Livni accepted Peretz’s decision to quit his ministerial post, and said the two would continue to collaborate within the framework of the Hatnua party. Peretz formally announced his decision to quit at the cabinet meeting Sunday morning. His resignation will go into effect after 48 hours, on Tuesday morning.
The announcement came a day after the minister threatened to quit the government if it did not change course, and said that he would vote against the government’s 2015 budget because it fails to tackle Israel’s economic inequalities.
Speaking on Channel 2, Peretz, a former Histadrut labor union leader, had protested the budget and promised he would “not be a part of a government that continues in this direction.”
“I will not support the budget as it stands today,” he continued, “in the face of the cries of [Israel’s] poorest, and I will not remain in a government that behaves as it does today.”
“Netanyahu is not the solution, but the problem,” Peretz charged.
“I thank you for acknowledging that your place is not around the cabinet table,” Prime Minister Benjamin Netanyahu quipped bitterly in response to Peretz’s criticism of his government during the cabinet meeting.
Widening his criticism to Peretz’s Hatnua party and its ostensible over-moderation regarding the Palestinians, Netanyahu said, “With your people, if you didn’t evacuate [territory], you’ve not achieved anything.

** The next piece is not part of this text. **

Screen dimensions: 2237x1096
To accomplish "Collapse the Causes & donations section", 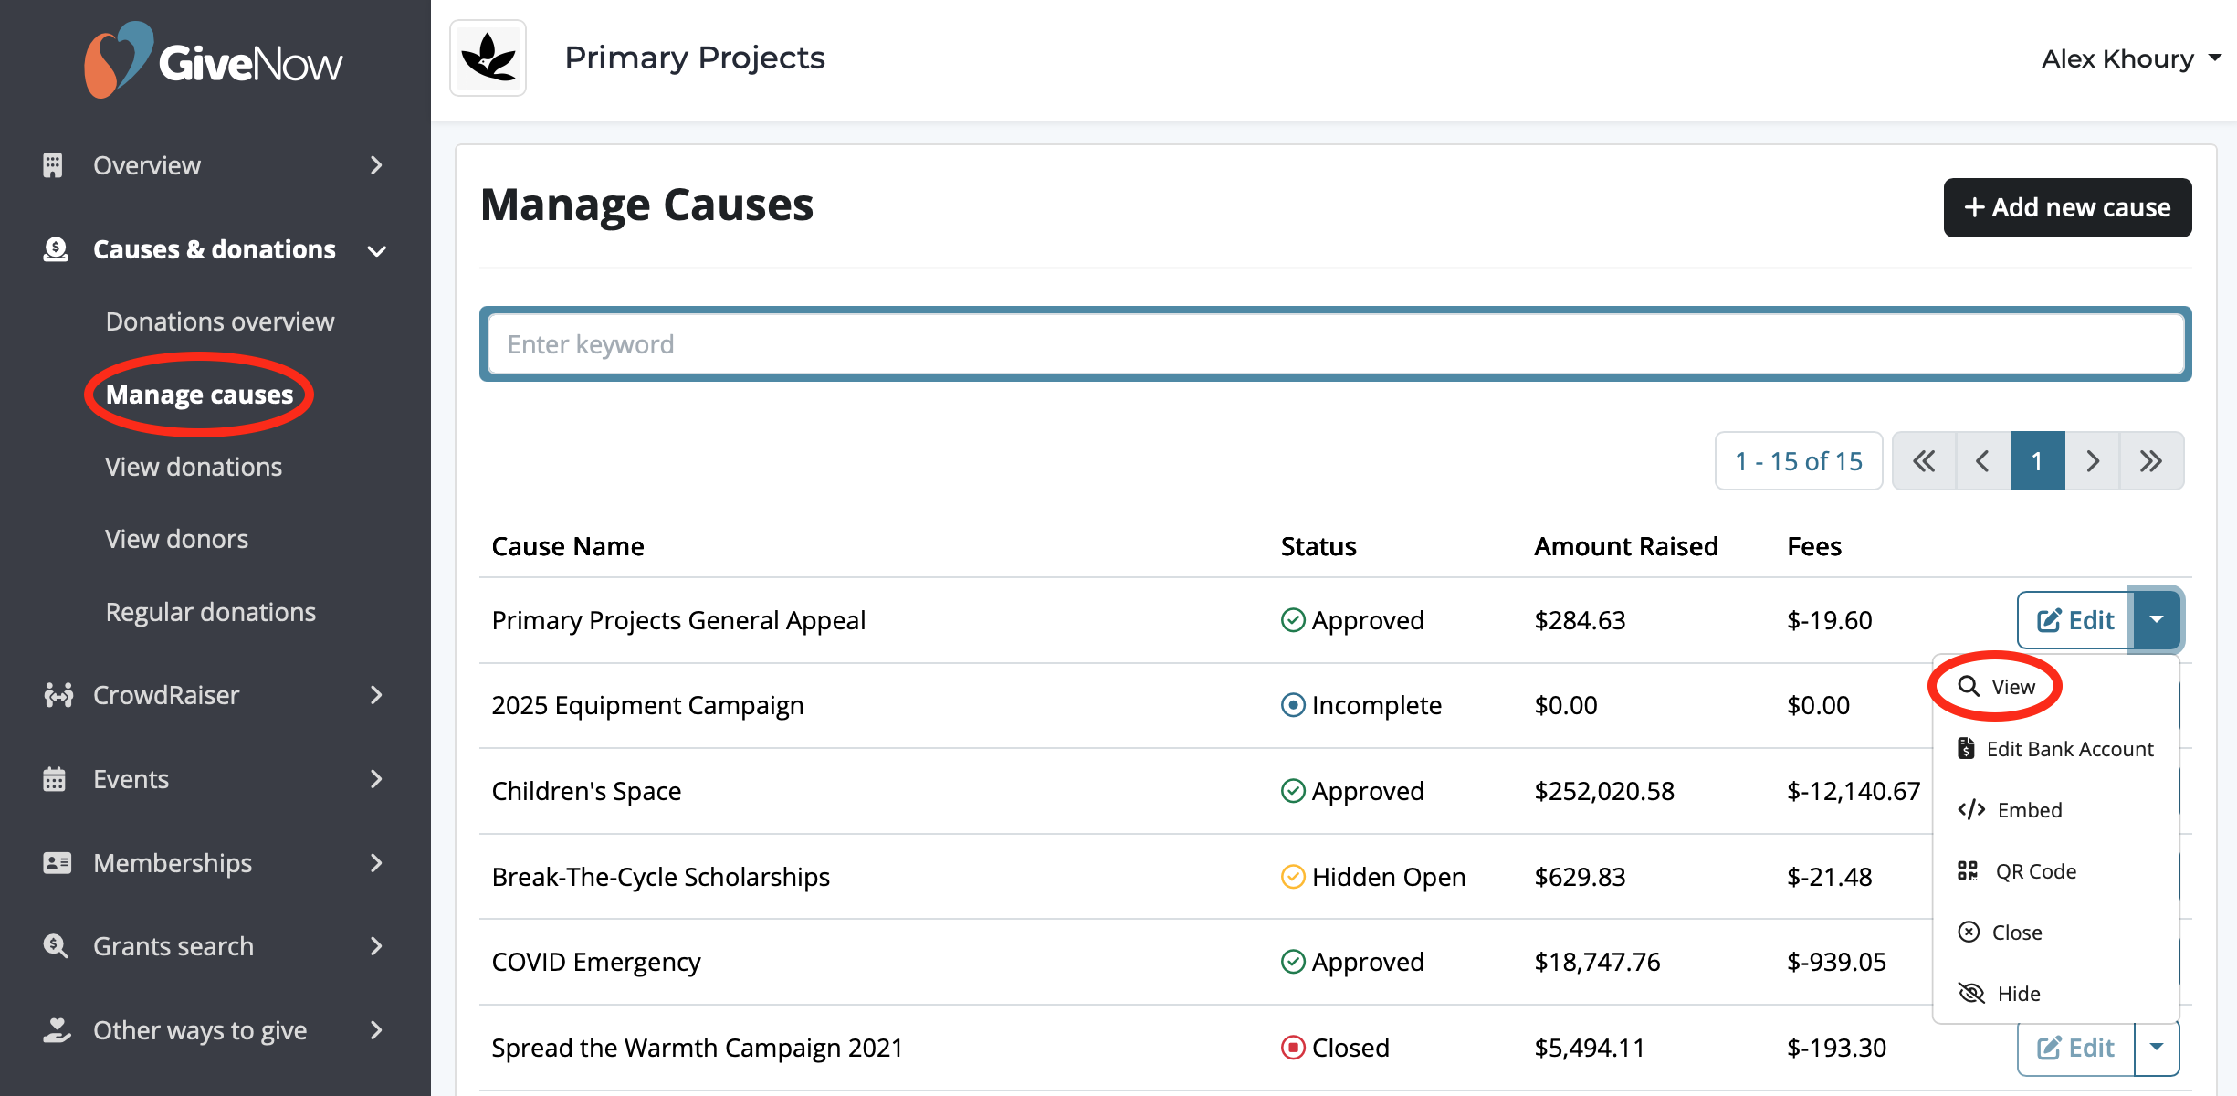I will [x=377, y=250].
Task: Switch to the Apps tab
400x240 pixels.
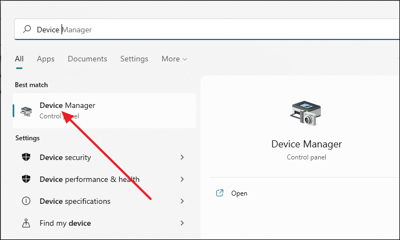Action: tap(46, 59)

All you want to initiate is a jump off the cliff and a surrender… We’re facing a campaign of Islamist incitement.”
Peretz retorted that, “It’s not right that those who seek a diplomatic solution are accused of surrendering to terrorism.”
Labor Party chair Isaac Herzog, the head of the opposition, urged the entire Hatnua party to leave the coalition and help bring down the government.
“This is the exact right act, especially on the eve of [the passage of] a terrible state budget, and in the face of the hopelessness on the diplomatic front,” said Peretz’s former protege and ex-Labor leader MK Shelly Yachimovich (Labor).
However, Livni is evidently not about to lead Hatnua out of the coalition, since she has asked Netanyahu to keep open the ministerial seat Peretz resigned for another representative of her party.
Voting against the budget on Monday would all but have sealed Peretz’s fate had he not resigned. By law, a government that fails to pass a state budget must fall, sparking new elections or the formation of a new coalition. It is therefore considered a violation of the coalition agreement — which has the standing of a legal contract — for a minister to vote against the budget.
Peretz refused to say whether he thought Netanyahu was fit to be prime minister, but did say that “the time has come to start talking about alternatives to the prime minister.” The former Labor party leader also accused Netanyahu of being captive to right-wing extremists in Israel.
Coalition chairman MK Ze’ev Elkin (Likud) responded to Peretz Saturday night, accusing him of engaging in transparent political maneuvering: “Amir Peretz knows the rules of the political game well. If he doesn’t want to be part of the government, he knows that it is not hard to find the fax number of the Prime Minister’s Office in order to send in his resignation letter. I understand that right now, surviving politically until the next term is what matters for Amir, and apparently he is seeking his path in another political framework. But the Israeli public is not stupid, and it knows how to discern between cheap populism and maneuvers to survive politically, and true ideological positions.”
Peretz is leaving his second cabinet post. He previously served as defense minister in the Olmert government from 2006 to 2007. Peretz has faced off against Netanyahu in the past, when in the years 2003 to 2005 the former served as head of the Histadrut Labor Federation and the latter as a finance minister implementing painful austerity measures.